COLUMBUS – With Ohio’s heroin epidemic, increasing numbers of communities are learning the public health value of having syringe exchange programs.
A report from the Center for Community Solutions shows these programs represent an effective strategy in combating infections associated with injection drug use.
In 1995, The Free Medical Clinic of Greater Cleveland was the first Ohio site to launch such a program, and clinic spokeswoman Donna Korn says the goal is to prevent illness before it starts.
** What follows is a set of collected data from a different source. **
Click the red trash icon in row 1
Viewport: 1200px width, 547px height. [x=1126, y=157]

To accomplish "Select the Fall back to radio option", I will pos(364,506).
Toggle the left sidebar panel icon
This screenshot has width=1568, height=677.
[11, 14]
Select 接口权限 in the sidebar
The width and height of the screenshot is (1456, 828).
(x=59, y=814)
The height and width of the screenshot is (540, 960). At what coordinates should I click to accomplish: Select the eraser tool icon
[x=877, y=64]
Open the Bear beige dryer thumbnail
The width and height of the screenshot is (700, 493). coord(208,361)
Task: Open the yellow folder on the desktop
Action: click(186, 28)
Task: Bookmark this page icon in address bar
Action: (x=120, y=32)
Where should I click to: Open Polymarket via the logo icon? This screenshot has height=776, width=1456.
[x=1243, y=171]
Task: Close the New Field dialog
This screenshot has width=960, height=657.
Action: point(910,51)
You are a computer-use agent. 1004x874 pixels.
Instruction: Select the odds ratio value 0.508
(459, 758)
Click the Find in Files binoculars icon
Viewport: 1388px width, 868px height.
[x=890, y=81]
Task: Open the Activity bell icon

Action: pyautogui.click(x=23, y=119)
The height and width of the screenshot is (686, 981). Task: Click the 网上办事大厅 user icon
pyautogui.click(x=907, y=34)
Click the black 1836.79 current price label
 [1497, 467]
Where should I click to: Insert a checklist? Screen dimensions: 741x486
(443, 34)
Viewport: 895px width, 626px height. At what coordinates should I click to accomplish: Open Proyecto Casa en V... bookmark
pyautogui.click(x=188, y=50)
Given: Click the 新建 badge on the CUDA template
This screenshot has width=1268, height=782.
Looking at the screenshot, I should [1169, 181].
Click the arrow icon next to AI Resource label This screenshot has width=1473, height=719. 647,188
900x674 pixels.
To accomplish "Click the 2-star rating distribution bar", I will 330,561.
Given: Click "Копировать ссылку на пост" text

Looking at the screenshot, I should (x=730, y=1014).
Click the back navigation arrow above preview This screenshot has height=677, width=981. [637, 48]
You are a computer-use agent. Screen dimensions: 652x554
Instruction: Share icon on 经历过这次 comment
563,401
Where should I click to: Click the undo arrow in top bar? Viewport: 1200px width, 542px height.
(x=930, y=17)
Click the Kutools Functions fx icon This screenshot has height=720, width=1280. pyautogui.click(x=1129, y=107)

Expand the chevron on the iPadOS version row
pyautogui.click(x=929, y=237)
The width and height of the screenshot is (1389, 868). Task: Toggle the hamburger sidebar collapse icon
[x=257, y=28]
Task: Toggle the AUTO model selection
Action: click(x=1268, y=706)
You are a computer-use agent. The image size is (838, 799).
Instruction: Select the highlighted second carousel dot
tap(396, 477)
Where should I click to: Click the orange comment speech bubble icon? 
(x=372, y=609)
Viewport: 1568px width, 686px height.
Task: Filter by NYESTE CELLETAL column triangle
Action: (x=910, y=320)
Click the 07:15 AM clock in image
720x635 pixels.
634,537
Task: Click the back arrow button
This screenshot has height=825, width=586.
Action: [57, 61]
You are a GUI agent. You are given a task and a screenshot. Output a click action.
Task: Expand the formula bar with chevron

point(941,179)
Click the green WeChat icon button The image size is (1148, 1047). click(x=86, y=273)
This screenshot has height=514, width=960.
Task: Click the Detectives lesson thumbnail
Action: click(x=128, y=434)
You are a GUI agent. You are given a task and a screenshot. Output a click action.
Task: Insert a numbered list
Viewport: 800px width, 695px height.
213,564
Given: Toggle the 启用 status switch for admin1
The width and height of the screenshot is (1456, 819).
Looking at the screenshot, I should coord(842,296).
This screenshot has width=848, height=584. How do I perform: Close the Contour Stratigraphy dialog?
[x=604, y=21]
She adds people with addictions are human beings and deserve to be treated as such.
“As long as there’s life, there’s hope,” she states. “So, we provide clean, sterile syringes so that, while they’re in the throes of their addiction, they don’t necessarily contract the kinds of blood-borne pathogen diseases that often accompany addiction issues.”
Before 2015, a community needed to declare a public health emergency to create a syringe exchange program, but last year, Ohio law was changed to allow local health boards to establish an exchange without the declaration.
Columbus has since opened a program, raising the total number of syringe exchanges in the state to six.
The report provides guidance for communities as they look to establish syringe exchange programs.
Tara Britton, a public policy fellow with the Center for Community Solutions, says the need for addiction services outpaces their availability.
“Unfortunately, we’re at a point in time where heroin use is evident across the state,” she states. “Many communities are likely seeing the effects of having increased heroin addiction in terms of just having needles kind of strewn in parks, or streets.”
The report also notes these programs offer connections to primary health care providers and mental health and drug addiction treatment, as well as STD testing and Naloxone, a drug that can reverse opiate overdoses.
And Korn says she’s seen the positive results among clients.
“For some of them, it’s a great story, because they do in fact manage to pull through addiction, and they come out of it as healthy as they can be, given what’s been happening to them physically,” she points out. “But they’re not dealing with Hepatitis C or HIV, which is a wonderful thing.”
The report shows of the 950 new cases of HIV diagnosed in Ohio in 2014, 5 percent may have involved exposure through injection drug use.